Service life in this way teaches a man to live largely on little. We belong to a big thing, which will exist for ever and ever in unnumbered generations of standard airmen, like ourselves. Our outward samenesses of dress and type remind us of that. Also our segregation and concentration. The clusters of us widen out beyond Cadet College, beyond Whitewash Villas, beyond Depot, over hundreds of camps, over half the world. The habit of 'belonging to something or other' induces in us a sense of being one part of many things.

As we gain attachment, so we strip ourselves of personality. Mark the spiritual importance of such trifles as these overalls in which we shroud ourselves for work, like robots: to become drab shapes without comeliness or particularity, and careless, careless.
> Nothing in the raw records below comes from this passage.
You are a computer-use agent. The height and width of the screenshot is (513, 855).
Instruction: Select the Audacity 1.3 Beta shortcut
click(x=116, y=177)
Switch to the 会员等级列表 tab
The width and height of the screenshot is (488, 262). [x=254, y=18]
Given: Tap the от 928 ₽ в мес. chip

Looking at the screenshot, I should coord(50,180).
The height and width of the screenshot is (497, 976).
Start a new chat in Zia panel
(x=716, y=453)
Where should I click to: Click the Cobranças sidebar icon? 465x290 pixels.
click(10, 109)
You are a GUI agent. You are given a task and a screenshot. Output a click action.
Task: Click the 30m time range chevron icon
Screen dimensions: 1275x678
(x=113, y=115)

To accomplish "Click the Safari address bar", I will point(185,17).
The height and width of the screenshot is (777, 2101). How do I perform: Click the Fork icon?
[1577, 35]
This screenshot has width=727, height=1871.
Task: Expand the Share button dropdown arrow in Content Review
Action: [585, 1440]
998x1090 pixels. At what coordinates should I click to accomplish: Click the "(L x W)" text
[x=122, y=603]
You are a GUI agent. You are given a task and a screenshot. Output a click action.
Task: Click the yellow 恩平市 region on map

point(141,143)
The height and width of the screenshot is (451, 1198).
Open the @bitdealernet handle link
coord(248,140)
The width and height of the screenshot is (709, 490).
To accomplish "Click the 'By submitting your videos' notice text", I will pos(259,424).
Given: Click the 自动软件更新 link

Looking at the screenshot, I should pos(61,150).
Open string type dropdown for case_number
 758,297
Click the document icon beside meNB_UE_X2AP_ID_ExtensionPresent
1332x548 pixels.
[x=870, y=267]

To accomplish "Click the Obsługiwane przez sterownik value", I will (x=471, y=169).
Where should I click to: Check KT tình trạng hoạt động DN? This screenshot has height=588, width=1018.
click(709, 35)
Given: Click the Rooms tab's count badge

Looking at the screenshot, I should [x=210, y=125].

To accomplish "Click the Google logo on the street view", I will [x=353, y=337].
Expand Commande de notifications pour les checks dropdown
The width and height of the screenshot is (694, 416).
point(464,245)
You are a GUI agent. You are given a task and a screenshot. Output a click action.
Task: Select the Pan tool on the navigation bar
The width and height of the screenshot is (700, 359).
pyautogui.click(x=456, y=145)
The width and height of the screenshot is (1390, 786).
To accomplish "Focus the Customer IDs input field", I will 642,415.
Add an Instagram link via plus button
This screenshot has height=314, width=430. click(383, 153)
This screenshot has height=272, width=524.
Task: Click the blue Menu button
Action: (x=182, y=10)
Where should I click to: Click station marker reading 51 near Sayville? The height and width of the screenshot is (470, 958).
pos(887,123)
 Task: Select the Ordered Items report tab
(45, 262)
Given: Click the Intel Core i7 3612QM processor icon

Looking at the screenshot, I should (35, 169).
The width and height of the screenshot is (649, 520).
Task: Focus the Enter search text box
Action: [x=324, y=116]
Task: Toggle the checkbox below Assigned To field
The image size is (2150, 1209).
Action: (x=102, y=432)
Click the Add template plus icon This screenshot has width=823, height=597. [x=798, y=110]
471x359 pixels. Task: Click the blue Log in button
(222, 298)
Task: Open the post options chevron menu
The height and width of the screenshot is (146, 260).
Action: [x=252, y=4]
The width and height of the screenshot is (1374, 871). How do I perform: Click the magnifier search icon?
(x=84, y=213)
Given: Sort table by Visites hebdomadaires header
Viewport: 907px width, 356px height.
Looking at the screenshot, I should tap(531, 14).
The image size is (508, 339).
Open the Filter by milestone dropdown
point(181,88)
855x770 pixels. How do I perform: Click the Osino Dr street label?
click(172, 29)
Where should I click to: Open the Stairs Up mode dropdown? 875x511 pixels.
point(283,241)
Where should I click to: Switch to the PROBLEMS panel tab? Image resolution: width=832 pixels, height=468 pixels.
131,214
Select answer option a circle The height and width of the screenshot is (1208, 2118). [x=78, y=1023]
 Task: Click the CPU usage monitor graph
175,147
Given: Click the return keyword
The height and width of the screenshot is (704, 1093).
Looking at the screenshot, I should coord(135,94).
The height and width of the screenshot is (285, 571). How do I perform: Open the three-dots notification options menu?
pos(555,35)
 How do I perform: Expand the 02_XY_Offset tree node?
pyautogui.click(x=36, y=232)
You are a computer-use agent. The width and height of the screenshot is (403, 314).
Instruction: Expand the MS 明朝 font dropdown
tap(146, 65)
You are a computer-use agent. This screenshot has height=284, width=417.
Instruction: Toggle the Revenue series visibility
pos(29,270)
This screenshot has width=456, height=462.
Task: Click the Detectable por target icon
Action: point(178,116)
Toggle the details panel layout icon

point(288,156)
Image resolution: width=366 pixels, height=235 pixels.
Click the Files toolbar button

The clothes for which a fellow has to pay are fetters to him, unless he is very rich and spendthrifty. This working dress provided us by the R.A.F. is not the least of our freedoms. When we put it on, oil, water, mud, paint, all such hazardous things, are instantly our friends.

A spell of warm weather has come back to us, as if summer feared to quit this bleak north. The wind keeps its bite; but our hangar shelters a calm crescent of tarmac and grass, and its open mouth is a veritable sun-trap. Through the afternoon eight of us lay there waiting for a kite which had gone away south, across country, and was overdue. Wonderful, to have it for our duty to do nothing but wait hour after hour in the warm sunshine, looking out southward.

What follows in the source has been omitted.